* Your task:
Retype all the entries word for word, but omit the pictures.

* Source material:
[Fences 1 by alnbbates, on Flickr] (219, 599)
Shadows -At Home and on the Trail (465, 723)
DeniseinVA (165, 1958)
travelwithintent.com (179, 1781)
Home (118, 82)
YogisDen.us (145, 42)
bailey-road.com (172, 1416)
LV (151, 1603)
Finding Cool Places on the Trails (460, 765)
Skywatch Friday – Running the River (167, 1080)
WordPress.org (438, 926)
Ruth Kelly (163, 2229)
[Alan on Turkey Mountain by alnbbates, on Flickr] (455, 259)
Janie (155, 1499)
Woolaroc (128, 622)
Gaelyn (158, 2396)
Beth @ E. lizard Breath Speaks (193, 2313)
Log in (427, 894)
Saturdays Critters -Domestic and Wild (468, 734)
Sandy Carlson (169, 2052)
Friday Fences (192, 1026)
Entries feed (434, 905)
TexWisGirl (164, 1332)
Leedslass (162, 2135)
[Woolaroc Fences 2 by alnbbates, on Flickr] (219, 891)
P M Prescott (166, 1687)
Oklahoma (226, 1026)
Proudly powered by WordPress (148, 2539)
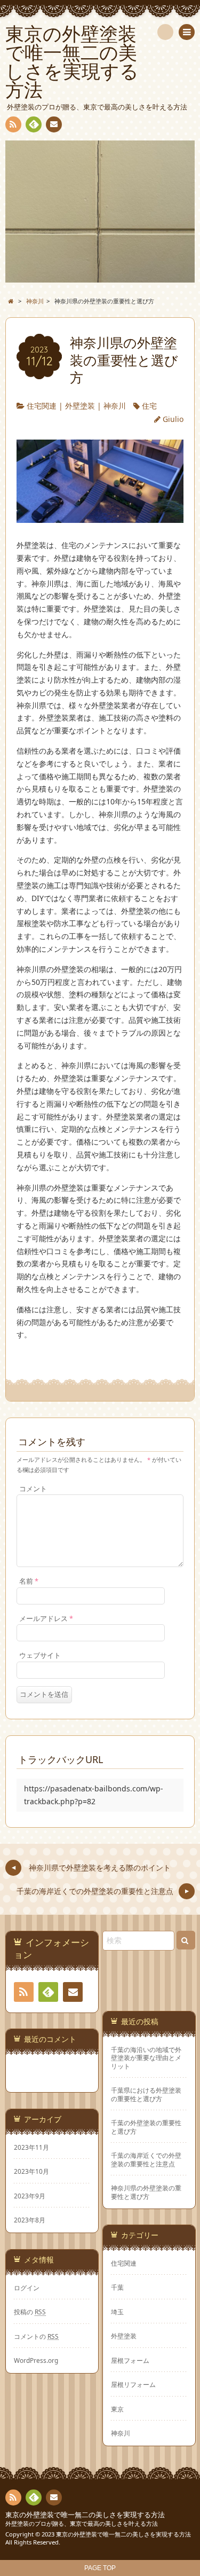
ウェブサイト (40, 1655)
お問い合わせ (54, 124)
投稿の (30, 2311)
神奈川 (114, 406)
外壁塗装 (80, 406)
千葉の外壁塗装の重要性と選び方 (146, 2127)
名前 (28, 1581)
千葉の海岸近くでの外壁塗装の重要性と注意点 (146, 2159)
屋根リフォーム (133, 2384)
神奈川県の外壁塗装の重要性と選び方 (146, 2192)
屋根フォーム (130, 2360)
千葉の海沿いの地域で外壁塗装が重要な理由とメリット (146, 2058)
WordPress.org (36, 2360)
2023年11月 (31, 2147)
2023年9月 (29, 2195)
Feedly (34, 124)
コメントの (36, 2336)
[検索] (165, 32)
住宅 (149, 406)
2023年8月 (29, 2219)
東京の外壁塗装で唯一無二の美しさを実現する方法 (85, 2514)
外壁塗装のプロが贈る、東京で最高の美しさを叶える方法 (81, 2523)
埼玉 (117, 2311)
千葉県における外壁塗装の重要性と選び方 (146, 2094)
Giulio (173, 419)
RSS (13, 124)
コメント (33, 1488)
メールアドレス (46, 1618)
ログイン (26, 2287)
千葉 (117, 2287)
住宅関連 (42, 406)
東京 (117, 2409)
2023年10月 (31, 2171)
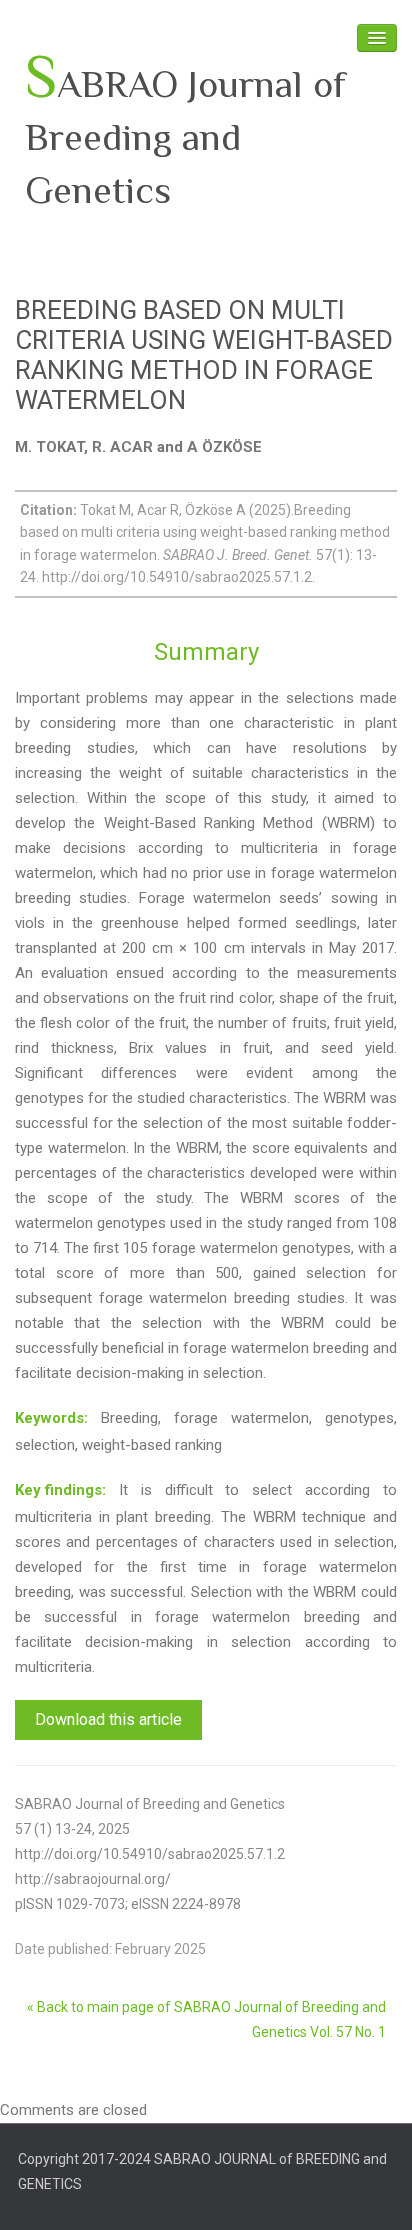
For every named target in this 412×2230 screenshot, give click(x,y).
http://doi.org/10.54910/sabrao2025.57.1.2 (150, 1854)
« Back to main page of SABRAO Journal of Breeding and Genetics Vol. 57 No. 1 (206, 2019)
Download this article (108, 1719)
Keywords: (51, 1418)
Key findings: (60, 1490)
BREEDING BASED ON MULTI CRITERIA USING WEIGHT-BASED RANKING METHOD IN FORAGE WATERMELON (204, 355)
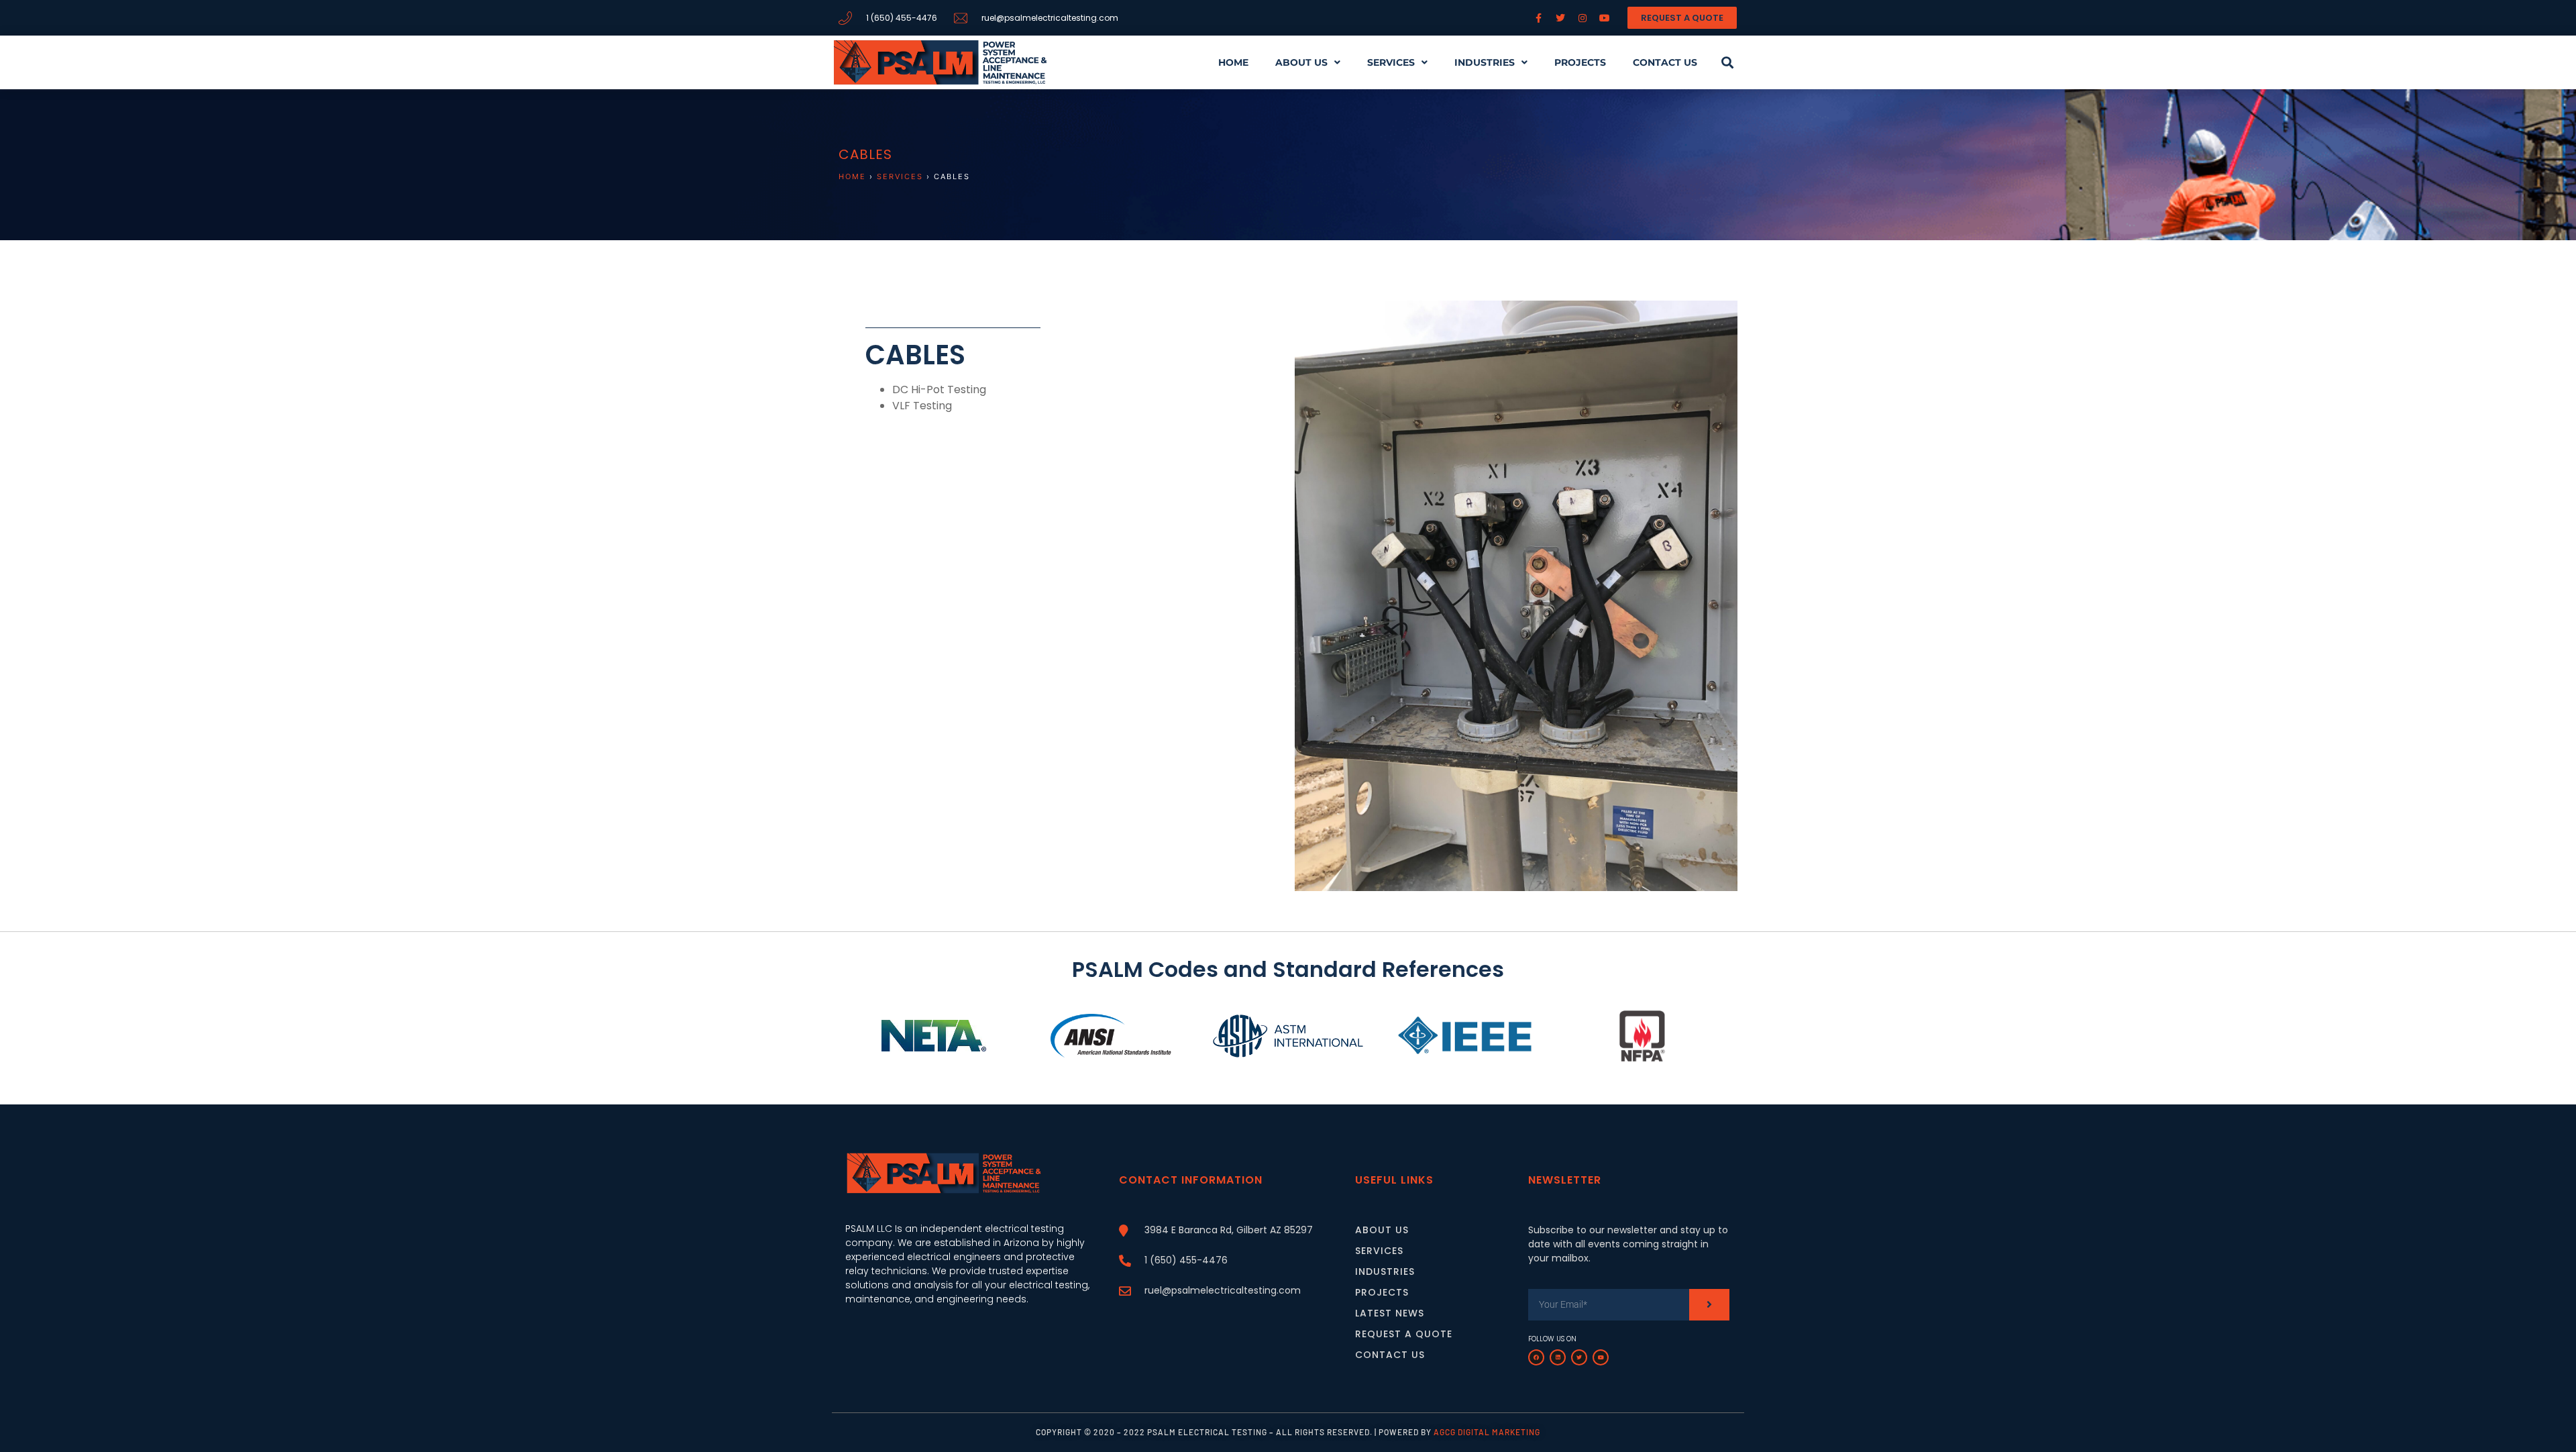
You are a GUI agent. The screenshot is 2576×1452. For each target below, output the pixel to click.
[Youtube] (1601, 1357)
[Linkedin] (1558, 1357)
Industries (1484, 62)
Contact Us (1665, 62)
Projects (1580, 62)
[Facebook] (1536, 1357)
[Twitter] (1579, 1357)
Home (1233, 62)
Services (1391, 62)
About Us (1301, 62)
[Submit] (1709, 1304)
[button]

* Output of the exercise:
[Fences 1 by alnbbates, on Flickr] (219, 599)
Shadows -At Home and on the Trail (465, 723)
DeniseinVA (165, 1958)
travelwithintent.com (179, 1781)
Home (118, 82)
YogisDen.us (145, 42)
bailey-road.com (172, 1416)
LV (151, 1603)
Finding Cool Places on the Trails (460, 765)
Skywatch Friday – Running the River (167, 1080)
WordPress.org (438, 926)
Ruth Kelly (163, 2229)
[Alan on Turkey Mountain by alnbbates, on Flickr] (455, 259)
Janie (155, 1499)
Woolaroc (128, 622)
Gaelyn (158, 2396)
Beth @ E. lizard Breath Speaks (193, 2313)
Log in (427, 894)
Saturdays Critters -Domestic and Wild (468, 734)
Sandy Carlson (169, 2052)
Friday Fences (192, 1026)
Entries feed (434, 905)
TexWisGirl (164, 1332)
Leedslass (162, 2135)
[Woolaroc Fences 2 by alnbbates, on Flickr] (219, 891)
P M Prescott (166, 1687)
Oklahoma (226, 1026)
Proudly powered by WordPress (148, 2539)
ウェブサイト (40, 1655)
お問い合わせ (54, 124)
投稿の (30, 2311)
神奈川 (114, 406)
外壁塗装 (80, 406)
千葉の外壁塗装の重要性と選び方 (146, 2127)
名前 (28, 1581)
千葉の海岸近くでの外壁塗装の重要性と注意点 (146, 2159)
屋根リフォーム (133, 2384)
神奈川県の外壁塗装の重要性と選び方 (146, 2192)
屋根フォーム (130, 2360)
千葉の海沿いの地域で外壁塗装が重要な理由とメリット (146, 2058)
WordPress.org (36, 2360)
2023年11月 (31, 2147)
2023年9月 (29, 2195)
Feedly (34, 124)
コメントの (36, 2336)
[検索] (165, 32)
住宅 (149, 406)
2023年8月 (29, 2219)
東京の外壁塗装で唯一無二の美しさを実現する方法 (85, 2514)
外壁塗装のプロが贈る、東京で最高の美しさを叶える方法 (81, 2523)
埼玉 (117, 2311)
千葉県における外壁塗装の重要性と選び方 (146, 2094)
Giulio (173, 419)
RSS (13, 124)
コメント (33, 1488)
メールアドレス (46, 1618)
ログイン (26, 2287)
千葉 (117, 2287)
住宅関連 (42, 406)
東京 (117, 2409)
2023年10月 (31, 2171)
For every named target in this 412×2230 screenshot, give click(x,y).
http://doi.org/10.54910/sabrao2025.57.1.2 (150, 1854)
« Back to main page of SABRAO Journal of Breeding and Genetics Vol. 57 No. 1 (206, 2019)
Download this article (108, 1719)
Keywords: (51, 1418)
Key findings: (60, 1490)
BREEDING BASED ON MULTI CRITERIA USING WEIGHT-BASED RANKING METHOD IN FORAGE WATERMELON (204, 355)
You are a GUI agent. The screenshot is 2576×1452. For each target below, output the pixel to click.
[Youtube] (1601, 1357)
[Linkedin] (1558, 1357)
Industries (1484, 62)
Contact Us (1665, 62)
Projects (1580, 62)
[Facebook] (1536, 1357)
[Twitter] (1579, 1357)
Home (1233, 62)
Services (1391, 62)
About Us (1301, 62)
[Submit] (1709, 1304)
[button]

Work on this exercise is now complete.